Wanderer II Hiscock marine art jack woods

Wanderer II

 

Painting – Acrylic on Board
91.5 x 61 cm

The painting depicts the 24 foot gaff cutter, Wanderer II, skippered solo by Eric Hiscock in 1937 during a cruise along the south-west coast of Ireland and described in detail in his book titled Wandering Under Sail. The yacht is sailing west around the Old Head of Kinsale, towards Courtmacsherry Bay. The wind is blowing from the north and Wanderer 11 has her topsail set whilst she is in the lee of the headland.

In his book Wandering Under Sail, Eric describes this part of the trip by saying, “The next morning the wind was still North. but was fresh with some very strong squalls, as Wanderer, under lower sail and small jib, ran out of the Haven in brilliant sunshine bound to the westward. We passed very close in round the Old Head of Kinsale, and for a few moments were quite becalmed under its lee, but the west-going tide soon took us clear, and hardening in the sheets I fetched into Courtmacsherry Bay and beat into the estuary at its head, not to stop, but just to have a look at it.”
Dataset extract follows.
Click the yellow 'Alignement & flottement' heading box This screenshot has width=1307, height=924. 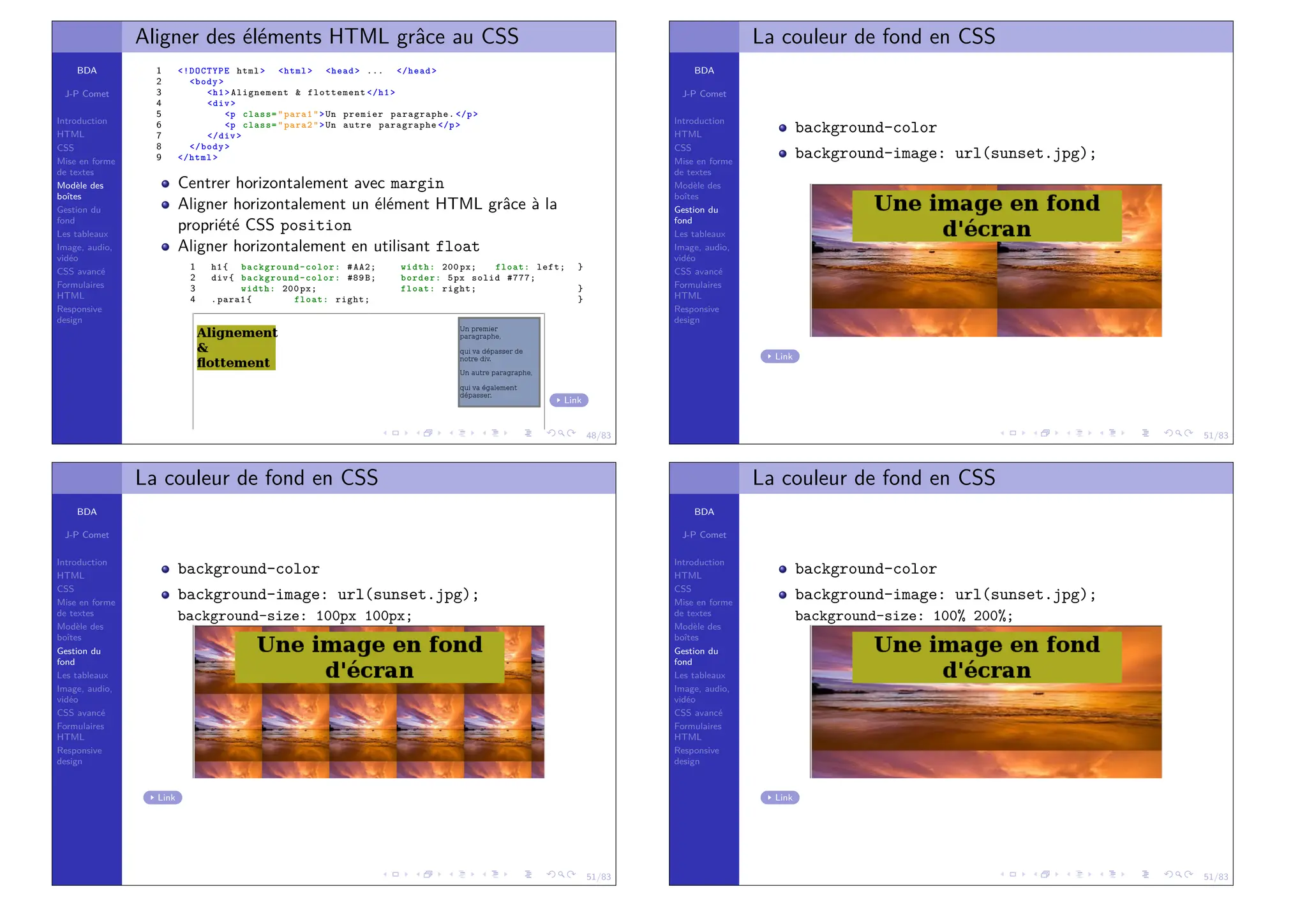click(x=236, y=347)
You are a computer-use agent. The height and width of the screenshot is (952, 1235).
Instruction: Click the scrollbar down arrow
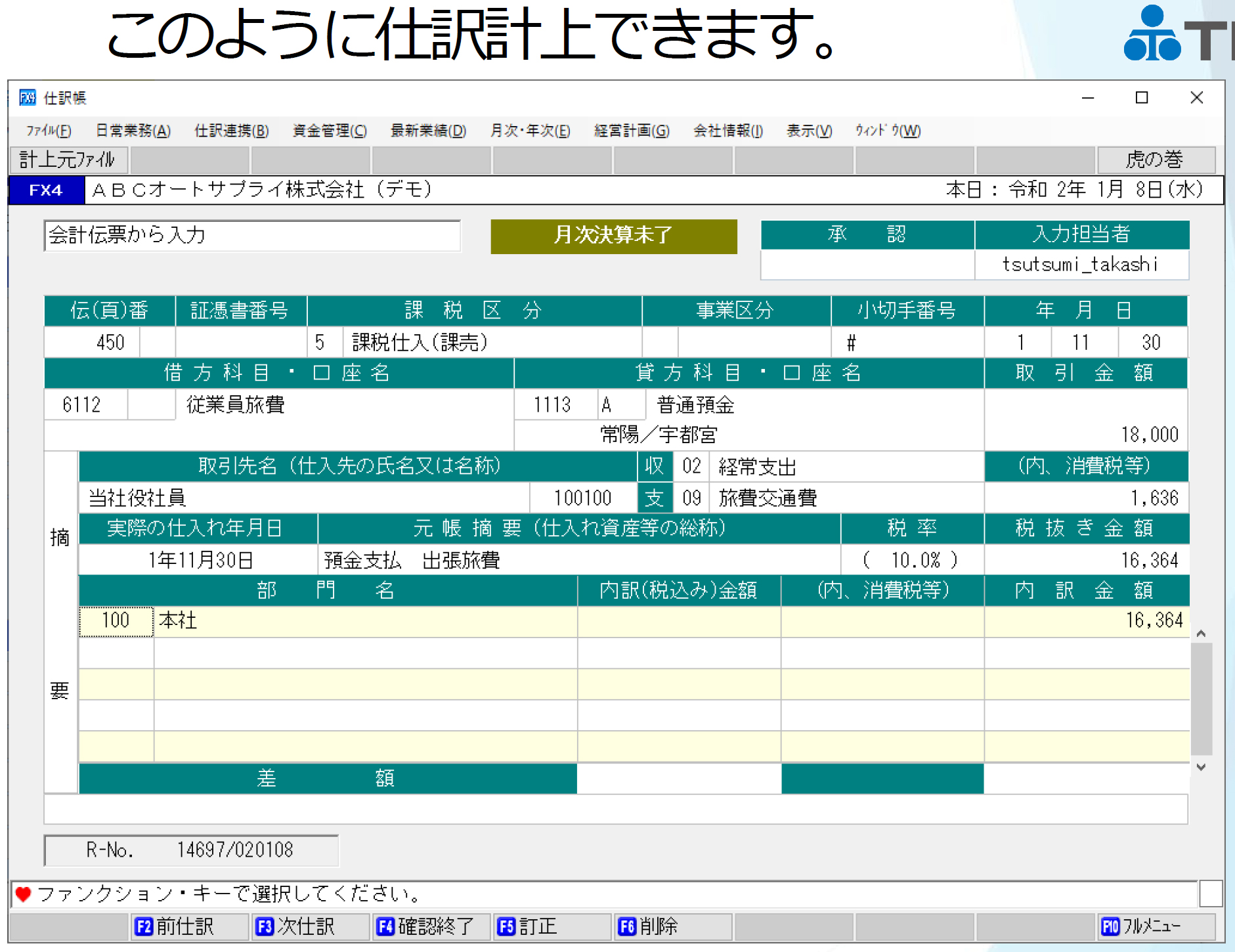pyautogui.click(x=1200, y=767)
I decided to paint the yacht with her topsails up to show the yacht with her full suit of working sails, noting that in another section of his book Eric refers to the fact that he would always carry the maximum  to ensure a speedy passage, and in this case he may have raised the topsail as the wind dropped whilst he was in the lee of the Cape.

The lighthouse shows the black & white bands. Contact with the Irish Inspector of Lights and Marine confirmed that these were the colours in 1937 with the original red & white stripes changed to the new colours in1930.

Specifications and details on Wanderer II:
Gaff Cutter, designed by Laurent Giles & Partners
Built by Napier at Poole, Dorset, in 1936.
Length overall – 24 ft
Length waterline 20.75 ft
Draft 5 ft
Sail Area 495 sq ft
Beam 7ft 2in
No engine
Sails – Canvas tanned a rich red-brown. Loose fitted mainsail

Footnote :1.  I received some further details from one of the subsequent owners of Wanderer II who owned the yacht in Hawaii from 1971 until the early 1980s during which time he had the challenge of losing the keel when during a storm Wanderer II dragged her moorings and became embedded in soft mud which tore the 3,000 pound keel from her bottom. An article in the July 1976 edition of Pacific Skipper describes the challenge of recovering and refitting the keel.Also in 2012 I received some additional interesting information from Patricia Morgan who purchased the boat in Hawaii in 1968. She says:-
I was 19 years old when I bought the Wanderer II after finding it moored, neglected and lonely, out at Kehoe Bay near the airport in Honolulu in 1969.  I had just returned from my first deep-water passage as crew delivering a 45-foot TransPac boat back to San Francisco.  During that passage, I had so fallen in love with deep-water sailing that I decided I must buy my own boat and I was dead set on sailing around the world by myself, and I bought the Wanderer II, moved it up to the Ala Wai Yacht Harbor, and lived on board.  I was a good sailor, but as a 19-year-old girl, with absolutely no skills in boat maintenance or carpentry (and limited money), I realized I bit off more than I could chew.   I lived on the Wanderer II for almost a year taking it out day sailing almost every day before work (I was working typesetting the Honolulu Star Bulletin newspaper at the time, swing and lobster shifts).One day, out of the blue, a man approached me and said he wanted to buy the boat.  My memory is he was from South America (Spanish accent, macho Latino strut) and that he knew nothing about boats, just from the way he hit the little bulkhead below and said, “Strong walls,” and stamped on the cabin floor boards and said, “Strong boat.”  But I gladly sold it to him for what I’d bought it for the year previous.  I don’t believe this could have been the same person who you mentioned owned it from ’71 to ’80.

Footnote 2. I was contacted by Marco Rizzo in May 2015 to advise that he had bought the boat, with another South American friend, from Patricia Morgan in about 1969 and enjoyed it in the year that he owned it.